The UK is set for another day of scorching heatwave conditions, with temperatures in some areas not dipping below 24C overnight.
Monday was the hottest day of 2018 so far, with the Met Office recording 33.3C in Santon Downham in Suffolk.
But the heat is not due to reach its peak until Thursday or Friday.
A level three heat health watch alert is still in place for much of the east and south-east of England.
The public are being advised to take shelter from the sun, as the joint warning from the NHS, Public Health England and the Met Office says there is a 90% probability of heatwave conditions until 09:00 BST on Friday.
The Met Office expects temperatures to remain in the low 30s throughout Tuesday, climbing to a likely 33C on Wednesday, while Thursday and Friday could see 34C.
It says temperatures above 34C “can’t be ruled out”.
The hottest July day on record in the UK was July 1 2015, when the mercury hit 36.7C at Heathrow.
Several places in England have gone without significant rainfall for 54 consecutive days.
The longest run with no rain at all this summer is 48 days at Brooms Barn, near Bury St Edmunds.
A Met Office spokesman said: “It’s the driest first half of the summer since 1961.
“For the UK as a whole, we’ve only seen about 20% of the rainfall we’d normally expect throughout the whole summer.
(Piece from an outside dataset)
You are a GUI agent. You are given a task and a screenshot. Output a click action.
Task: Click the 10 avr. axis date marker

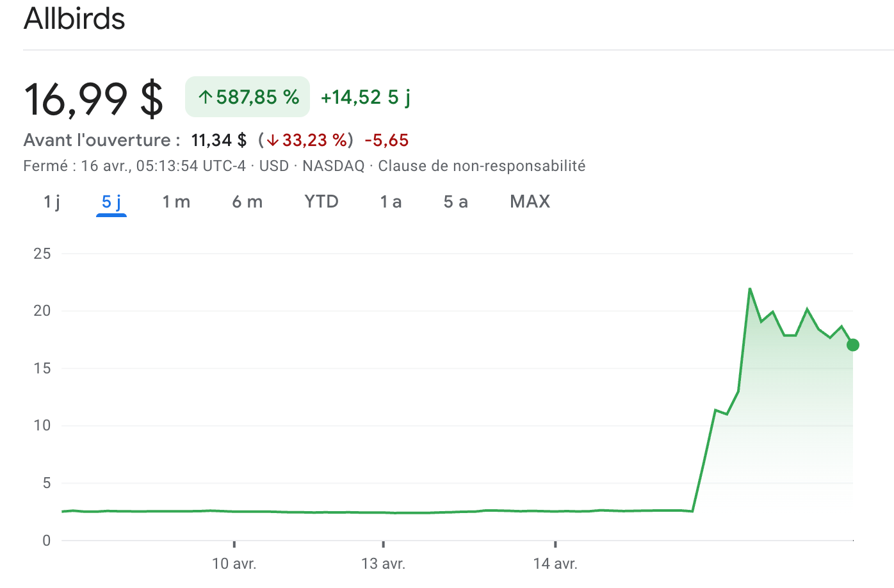tap(234, 564)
Parts of southern England have seen only 6%.”
The dry spell has led to a hosepipe ban, closed canals and revealed ancient hidden landscapes.
The National Farmers’ Union has warned of crops “parched to the bone” and livestock farmers resorting to using winter rations, as grass has stopped growing.
The NHS says the hot weather could increase risks to vulnerable patients, such as older people, babies and young children, and people with serious chronic conditions.